O traidor é sem dúvida alguém que se expõe, mas, diferentemente do que se imagina de um traidor, é bastante difícil sê-lo abertamente. Muitas vezes a palavra “fraco” é associada ao traidor, quando o que este menos representa é “fraqueza”. É preciso muita coragem para trair, porque o traidor se expõe ao revelar segredos de sua intimidade.
O traído sente no corpo a dor da transgressão e na alma a dor de seu apego, todo traído é alguém que peca pelo apego, pois uma pessoa só pode se sentir traída se está às voltas com excesso de apego. A condição de traído é a mais perversa condição de luto que pode ser vivida pelo ser humano.
Aquele que engana a si mesmo é mais perverso do que o que engana os outros. Isso porque
aquele que engana os outros está muito mais próximo de cair em si do que aquele que engana a si mesmo.
Para tudo que é compreendido como certo há, em determinadas circunstâncias, uma conduta errada que pode representá-lo melhor do que a aparentemente certa. O certo e o errado são sempre situações relativas e não absolutas. As posturas reacionárias são as que afirmam que, para cada situação e momento, há um “bom e correto” absoluto. As posturas revolucionárias, por sua vez, afirmam que “bom” e “correto” são inconciliáveis. Em posturas menos radicais, reconhece-se que a arte de viver é compreender quando o “bom e correto aos olhos do Criador” é mais “bom” do que “correto”, ou mais “correto” do que “bom”.
Transgredir é um processo, e o momento em que nos voltamos para outra direção marca um novo segmento de nossas histórias individuais e coletivas. O corpo e sua moral, por sua vez, percebem esse ato com uma “desorientação”. No entanto, transgredir é necessário. Duas coisas ficam comprometidas pela ausência de transgressão: a qualidade de vida e a possibilidade de continuidade.

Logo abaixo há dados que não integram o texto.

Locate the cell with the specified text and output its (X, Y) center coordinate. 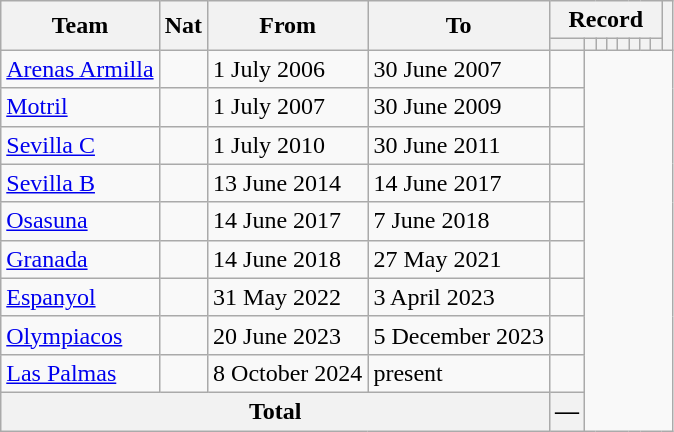
30 June 2009 (459, 107)
Sevilla B (80, 183)
Arenas Armilla (80, 69)
Osasuna (80, 221)
5 December 2023 (459, 335)
31 May 2022 (288, 297)
14 June 2018 (288, 259)
Nat (183, 26)
20 June 2023 (288, 335)
Las Palmas (80, 373)
— (568, 411)
present (459, 373)
13 June 2014 (288, 183)
To (459, 26)
27 May 2021 (459, 259)
30 June 2007 (459, 69)
1 July 2006 (288, 69)
1 July 2010 (288, 145)
3 April 2023 (459, 297)
Team (80, 26)
Record (606, 20)
Sevilla C (80, 145)
From (288, 26)
30 June 2011 (459, 145)
8 October 2024 (288, 373)
Espanyol (80, 297)
1 July 2007 (288, 107)
Total (276, 411)
Motril (80, 107)
7 June 2018 (459, 221)
Granada (80, 259)
Olympiacos (80, 335)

A transgressão das próprias convicções é o maior desafio lançado ao ser humano que deseja evoluir, pois ele terá de sair de sua cômoda posição para a luta, que é um processo instável em busca de um novo equilíbrio. Trair a nós mesmos e nos surpreendermos conosco é algo de grande força.

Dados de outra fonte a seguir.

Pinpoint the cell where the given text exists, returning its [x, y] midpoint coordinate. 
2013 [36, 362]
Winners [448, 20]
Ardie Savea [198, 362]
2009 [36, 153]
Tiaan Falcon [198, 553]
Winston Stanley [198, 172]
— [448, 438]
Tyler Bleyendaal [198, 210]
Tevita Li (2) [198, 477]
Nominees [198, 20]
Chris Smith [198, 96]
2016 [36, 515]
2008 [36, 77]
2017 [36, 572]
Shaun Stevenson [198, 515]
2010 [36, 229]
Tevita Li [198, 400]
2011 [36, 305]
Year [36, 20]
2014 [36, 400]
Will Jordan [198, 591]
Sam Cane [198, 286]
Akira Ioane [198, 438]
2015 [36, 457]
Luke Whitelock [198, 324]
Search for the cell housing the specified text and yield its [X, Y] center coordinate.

Na trajetória da sobrevivência, a “mesmice” muitas vezes é o caminho curto, o mais simples, e, também, o que tem os custos mais elevados, é o curto caminho longo. Ir pelo caminho mais simples e mais curto é uma lei evolucionista, o ser humano tende a se mover na direção mais imediata e curta. Porém as chances de sobrevivência dos que percorrem este caminho são bem menores, normalmente são sobreviventes aqueles que optam pelo longo caminho curto.As encruzilhadas que a vida nos traz são de grande importância, elas são mais que meras opções de acesso pelo longo caminho curto ou pelo curto caminho longo, são opções de sobrevivência, onde o curto caminho longo pode não levar a lugar algum.
Viver exige sacrifícios, mas devemos ter cuidado para não nos sacrificarmos ao nada. Não podemos temer o que os outros irão pensar. Não devemos temer nossa própria auto-imagem, pois esta, tal como nossa moral, é um instrumento do corpo que não aceita se ver em “outro” corpo.
A vida saberá nos julgar não apenas pelas “perversidades” que acreditamos poder evitar, mas também pelas “tolices” que nos permitimos.Aquele que não faz uso de todo o potencial de sua vida, de alguma maneira diminui o potencial de todos os demais. Se fôssemos todos mais corajosos e temêssemos menos a possibilidade de sermos perversos, este seria um mundo de menos interdições desnecessárias e de melhor qualidade.
Construir algo é saber destruí-lo a seu tempo. Somente no dia em que a traição não ferir o traído ou a tradição, mas despertar ambos para novas possibilidades que se descortinam através dela, surgirá um mundo muito além da tolerância – um mundo de apreciação.